William's syndrome is a developmental disorder with multisystem defects like congenital vascular and heart disease, dimorphic facial features, growth deficiency, infantile hypercalcemia, mental retardation, unique cognitive profile, and a characteristic personality.[1] It is estimated that Williams Syndrome affects 1 in 7,500 - 20,000 people.

William's syndrome (WS), also known as William's Beuern Syndrome, was first described by a cardiologist from New Zealand, Dr. J. C. P. Williams in 1961 working as a Registrar at Greenlane Hospital, Auckland. He noticed that individuals with William's Syndrome had heart and cardiovascular problems, high blood calcium levels, low birth weight, short stature and other abnormalities related to connective tissues. He also noticed that individuals with William's Syndrome often have some pattern of learning disability.

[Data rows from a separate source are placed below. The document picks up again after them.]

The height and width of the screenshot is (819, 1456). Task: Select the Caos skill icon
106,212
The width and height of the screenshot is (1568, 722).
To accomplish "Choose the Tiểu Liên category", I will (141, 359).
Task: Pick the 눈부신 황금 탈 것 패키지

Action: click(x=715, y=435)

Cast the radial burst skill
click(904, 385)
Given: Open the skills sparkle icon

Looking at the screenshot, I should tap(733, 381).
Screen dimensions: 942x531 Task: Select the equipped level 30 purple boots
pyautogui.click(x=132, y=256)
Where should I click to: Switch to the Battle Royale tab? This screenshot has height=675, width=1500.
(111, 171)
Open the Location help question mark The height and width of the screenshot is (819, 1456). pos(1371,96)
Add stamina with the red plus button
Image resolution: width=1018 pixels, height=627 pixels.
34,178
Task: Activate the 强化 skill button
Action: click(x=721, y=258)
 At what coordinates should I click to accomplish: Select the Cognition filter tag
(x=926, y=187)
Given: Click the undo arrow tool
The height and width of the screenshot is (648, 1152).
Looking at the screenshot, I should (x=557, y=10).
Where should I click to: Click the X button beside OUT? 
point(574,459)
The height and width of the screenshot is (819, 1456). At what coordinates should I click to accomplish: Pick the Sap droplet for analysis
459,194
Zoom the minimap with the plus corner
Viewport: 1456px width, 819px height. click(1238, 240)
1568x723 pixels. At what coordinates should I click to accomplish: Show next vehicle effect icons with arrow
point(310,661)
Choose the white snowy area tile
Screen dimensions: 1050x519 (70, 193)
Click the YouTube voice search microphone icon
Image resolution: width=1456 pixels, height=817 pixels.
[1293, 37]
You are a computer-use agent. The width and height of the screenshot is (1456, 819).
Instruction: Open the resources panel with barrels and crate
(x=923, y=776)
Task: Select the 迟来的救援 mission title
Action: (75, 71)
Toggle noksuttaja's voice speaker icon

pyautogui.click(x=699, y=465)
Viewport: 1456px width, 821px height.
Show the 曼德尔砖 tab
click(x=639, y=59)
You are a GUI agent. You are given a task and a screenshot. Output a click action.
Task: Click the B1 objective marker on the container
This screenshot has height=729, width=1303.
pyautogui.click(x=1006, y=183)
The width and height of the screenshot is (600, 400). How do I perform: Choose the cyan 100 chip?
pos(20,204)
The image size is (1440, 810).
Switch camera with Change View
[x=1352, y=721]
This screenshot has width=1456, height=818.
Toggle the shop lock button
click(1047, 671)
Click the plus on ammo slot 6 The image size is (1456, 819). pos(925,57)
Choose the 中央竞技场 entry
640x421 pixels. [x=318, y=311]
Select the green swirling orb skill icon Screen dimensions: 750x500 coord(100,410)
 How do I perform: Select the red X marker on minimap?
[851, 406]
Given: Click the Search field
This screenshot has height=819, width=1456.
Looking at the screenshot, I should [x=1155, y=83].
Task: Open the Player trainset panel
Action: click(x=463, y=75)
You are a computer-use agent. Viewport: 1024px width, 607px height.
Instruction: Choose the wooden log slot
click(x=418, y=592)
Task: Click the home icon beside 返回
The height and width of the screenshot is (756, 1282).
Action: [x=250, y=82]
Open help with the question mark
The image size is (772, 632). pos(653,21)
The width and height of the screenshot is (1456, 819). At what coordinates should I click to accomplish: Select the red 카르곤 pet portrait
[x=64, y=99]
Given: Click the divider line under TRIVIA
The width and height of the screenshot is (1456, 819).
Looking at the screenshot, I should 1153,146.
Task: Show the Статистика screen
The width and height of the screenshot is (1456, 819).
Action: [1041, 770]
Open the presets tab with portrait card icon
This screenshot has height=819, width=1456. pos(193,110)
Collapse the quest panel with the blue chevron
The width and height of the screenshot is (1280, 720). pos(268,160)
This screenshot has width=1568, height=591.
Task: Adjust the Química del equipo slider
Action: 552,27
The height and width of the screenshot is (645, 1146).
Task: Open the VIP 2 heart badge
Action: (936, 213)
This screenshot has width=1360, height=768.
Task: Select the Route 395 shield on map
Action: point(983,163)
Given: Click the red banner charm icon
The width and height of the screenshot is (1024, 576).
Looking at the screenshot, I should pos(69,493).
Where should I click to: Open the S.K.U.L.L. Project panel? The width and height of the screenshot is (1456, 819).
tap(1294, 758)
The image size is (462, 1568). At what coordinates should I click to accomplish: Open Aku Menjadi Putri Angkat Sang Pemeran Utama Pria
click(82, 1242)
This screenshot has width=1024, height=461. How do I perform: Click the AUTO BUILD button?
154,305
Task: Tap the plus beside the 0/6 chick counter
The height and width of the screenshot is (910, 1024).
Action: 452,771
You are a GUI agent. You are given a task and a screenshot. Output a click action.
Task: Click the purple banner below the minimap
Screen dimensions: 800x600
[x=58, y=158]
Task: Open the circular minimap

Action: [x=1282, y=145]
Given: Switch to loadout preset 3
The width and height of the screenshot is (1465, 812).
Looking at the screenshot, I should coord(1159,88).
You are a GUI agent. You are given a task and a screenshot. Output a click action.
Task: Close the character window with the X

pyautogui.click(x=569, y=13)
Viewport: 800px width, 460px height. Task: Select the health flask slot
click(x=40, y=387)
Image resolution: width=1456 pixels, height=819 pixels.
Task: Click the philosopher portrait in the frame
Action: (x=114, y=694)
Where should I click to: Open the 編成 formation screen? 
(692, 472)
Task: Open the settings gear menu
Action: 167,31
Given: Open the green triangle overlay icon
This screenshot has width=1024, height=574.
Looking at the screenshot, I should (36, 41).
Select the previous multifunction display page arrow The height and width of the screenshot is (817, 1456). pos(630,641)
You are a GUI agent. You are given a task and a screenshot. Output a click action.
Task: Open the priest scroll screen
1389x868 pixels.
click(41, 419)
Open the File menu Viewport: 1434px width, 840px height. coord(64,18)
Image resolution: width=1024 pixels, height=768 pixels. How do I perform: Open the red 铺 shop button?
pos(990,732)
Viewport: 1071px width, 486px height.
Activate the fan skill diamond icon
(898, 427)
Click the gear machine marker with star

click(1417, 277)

It is a result of a series of deletion of genes on chromosome 7q11.23(32) arising as a consequence of unequal recombination during meiotic crossing over. It is now known that the deletions may span as much as 250kb, presumably disrupting adjacent genes. [3] The deletion includes the elastin and 14 other genes. The deletion on elastin gene is responsible for connective tissue and cardiovascular abnormalities. The deletion of GTF2I (general transcription factor II, I) is consider to lower the IQ. Deletion on LIMK1 is thought to cause abnormality of visuospatial constructive cognition in William's Syndrome. [4] Scientists have also found that the WBSCR12 gene that encodes for 852 amino acid is deleted in WS patients and is thought to give certain characteristics to the patients as it is expressed in various regions of the brain and intestinal area. [5] The impact of deletion of other genes on humans still needs to be discovered.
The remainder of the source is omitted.